EXTRACT TO READ:
%%

On 25 September 2026, a Let L-410UVP operated by Tracep Congo Aviation had a technical problem during a flight from Kikwit to N'Dolo Airport, Kinshasa. It attempted to land at Kenge in Kwango Province but crashed and caught on fire, killing all occupants. The certificate of Tracep Congo Aviation was suspended on Sep. 26.

==Accident==
The flight was en route from Kikwit to Kinshasa (N'Dolo Airport), carrying a military delegation and civilians. During the flight, the aircraft encountered severe in-flight technical difficulties.

Witnesses on the ground reported seeing the plane circle over Kenge multiple times as the crew desperately looked for a safe place to land . The pilots attempted an emergency landing at the local Kenge aerodrome, but the runway had been decommissioned in 2023 and largely built over with houses and streets due to urban encroachment. The aircraft crashed into a residential compound and burst into flames. There were no casualties among the residents on the ground.

%%

PROMPT 1:
In the Kenge crash account, in what year was the runway at the Kenge aerodrome decommissioned?
PROMPT 2:
Pick up the Kenge crash account after its final sentence and carry it forward.

DATA TO EXAMINE:
%%

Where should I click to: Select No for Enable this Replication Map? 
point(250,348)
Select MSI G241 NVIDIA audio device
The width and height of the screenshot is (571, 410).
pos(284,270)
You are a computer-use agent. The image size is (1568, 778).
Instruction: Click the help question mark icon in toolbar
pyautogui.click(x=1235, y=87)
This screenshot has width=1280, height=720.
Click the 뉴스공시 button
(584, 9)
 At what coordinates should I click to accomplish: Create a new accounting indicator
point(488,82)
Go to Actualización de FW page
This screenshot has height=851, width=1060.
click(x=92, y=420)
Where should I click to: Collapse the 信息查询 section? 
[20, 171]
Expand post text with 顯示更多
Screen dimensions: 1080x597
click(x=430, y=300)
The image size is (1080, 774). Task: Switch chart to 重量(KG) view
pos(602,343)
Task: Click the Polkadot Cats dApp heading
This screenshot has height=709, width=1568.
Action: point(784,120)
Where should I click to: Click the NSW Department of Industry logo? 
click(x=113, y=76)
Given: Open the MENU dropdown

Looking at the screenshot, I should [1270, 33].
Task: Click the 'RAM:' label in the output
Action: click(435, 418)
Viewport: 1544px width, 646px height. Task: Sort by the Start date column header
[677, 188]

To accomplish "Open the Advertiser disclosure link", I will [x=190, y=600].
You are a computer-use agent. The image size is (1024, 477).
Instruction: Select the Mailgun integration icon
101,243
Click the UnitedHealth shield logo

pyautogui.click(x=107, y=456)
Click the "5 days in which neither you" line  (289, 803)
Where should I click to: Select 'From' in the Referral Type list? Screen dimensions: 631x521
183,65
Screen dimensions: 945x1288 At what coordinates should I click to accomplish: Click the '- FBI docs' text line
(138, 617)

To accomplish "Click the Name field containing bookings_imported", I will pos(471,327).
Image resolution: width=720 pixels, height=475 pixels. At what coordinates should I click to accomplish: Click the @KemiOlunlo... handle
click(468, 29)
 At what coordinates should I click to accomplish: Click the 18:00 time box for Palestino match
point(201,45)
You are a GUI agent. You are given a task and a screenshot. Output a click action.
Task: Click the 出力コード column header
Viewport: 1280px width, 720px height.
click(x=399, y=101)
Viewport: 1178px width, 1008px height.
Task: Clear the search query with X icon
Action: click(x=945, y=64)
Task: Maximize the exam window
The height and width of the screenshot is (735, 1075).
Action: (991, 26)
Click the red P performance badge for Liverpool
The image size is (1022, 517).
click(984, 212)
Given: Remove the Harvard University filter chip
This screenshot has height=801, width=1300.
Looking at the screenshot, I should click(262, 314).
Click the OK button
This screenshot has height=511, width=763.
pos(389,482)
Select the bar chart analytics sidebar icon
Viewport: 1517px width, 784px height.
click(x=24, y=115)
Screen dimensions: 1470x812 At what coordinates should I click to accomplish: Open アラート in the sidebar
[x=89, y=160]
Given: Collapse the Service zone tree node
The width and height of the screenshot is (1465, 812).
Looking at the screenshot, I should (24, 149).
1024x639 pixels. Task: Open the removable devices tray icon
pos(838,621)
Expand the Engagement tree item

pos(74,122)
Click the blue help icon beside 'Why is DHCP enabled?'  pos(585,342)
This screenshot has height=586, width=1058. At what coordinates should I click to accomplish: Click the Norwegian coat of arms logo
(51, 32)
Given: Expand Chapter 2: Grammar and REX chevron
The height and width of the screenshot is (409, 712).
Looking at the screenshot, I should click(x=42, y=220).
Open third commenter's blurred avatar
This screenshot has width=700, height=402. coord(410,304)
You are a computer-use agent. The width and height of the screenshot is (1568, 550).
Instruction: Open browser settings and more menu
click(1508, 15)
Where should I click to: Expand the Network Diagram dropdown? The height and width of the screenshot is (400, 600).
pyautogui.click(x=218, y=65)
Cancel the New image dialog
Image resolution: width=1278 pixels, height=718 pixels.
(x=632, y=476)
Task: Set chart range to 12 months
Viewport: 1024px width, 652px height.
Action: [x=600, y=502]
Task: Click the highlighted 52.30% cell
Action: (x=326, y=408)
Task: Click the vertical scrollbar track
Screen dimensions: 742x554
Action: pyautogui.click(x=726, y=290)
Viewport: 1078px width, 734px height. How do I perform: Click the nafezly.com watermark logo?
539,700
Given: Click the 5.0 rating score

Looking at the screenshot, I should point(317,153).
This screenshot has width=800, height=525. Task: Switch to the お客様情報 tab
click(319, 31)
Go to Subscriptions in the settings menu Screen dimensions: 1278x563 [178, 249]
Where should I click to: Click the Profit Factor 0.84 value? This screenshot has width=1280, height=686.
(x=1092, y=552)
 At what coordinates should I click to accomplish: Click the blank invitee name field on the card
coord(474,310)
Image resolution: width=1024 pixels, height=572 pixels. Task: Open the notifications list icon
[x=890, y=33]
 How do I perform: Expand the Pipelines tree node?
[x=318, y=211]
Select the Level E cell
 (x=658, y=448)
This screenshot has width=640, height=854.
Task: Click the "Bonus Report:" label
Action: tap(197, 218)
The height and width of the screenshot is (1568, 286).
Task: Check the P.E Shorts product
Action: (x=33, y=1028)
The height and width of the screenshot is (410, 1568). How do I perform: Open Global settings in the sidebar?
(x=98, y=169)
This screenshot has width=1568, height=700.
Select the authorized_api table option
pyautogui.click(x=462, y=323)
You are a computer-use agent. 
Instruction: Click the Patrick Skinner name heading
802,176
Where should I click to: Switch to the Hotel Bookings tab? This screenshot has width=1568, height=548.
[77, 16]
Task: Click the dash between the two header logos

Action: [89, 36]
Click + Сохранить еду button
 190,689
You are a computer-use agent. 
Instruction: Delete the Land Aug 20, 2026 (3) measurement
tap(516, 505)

%%

WRITTEN ANSWER 1:
2023

WRITTEN ANSWER 2:
==Passengers and Crews==
The aircraft had 4 crew members and 13 passengers, all which the 4 crew members were employees from the TRACEP Congo Aviation. The passenger list was a mix of a high-level military justice delegation and a few civilians identified in the tragedy. Among those were Lieutenant General Joseph Mutombo Katalayi Tiende, The First President of the High Military Court. And Lieutenant General Lucien-René Likulia Bakumi, The Auditor General of the FARDC.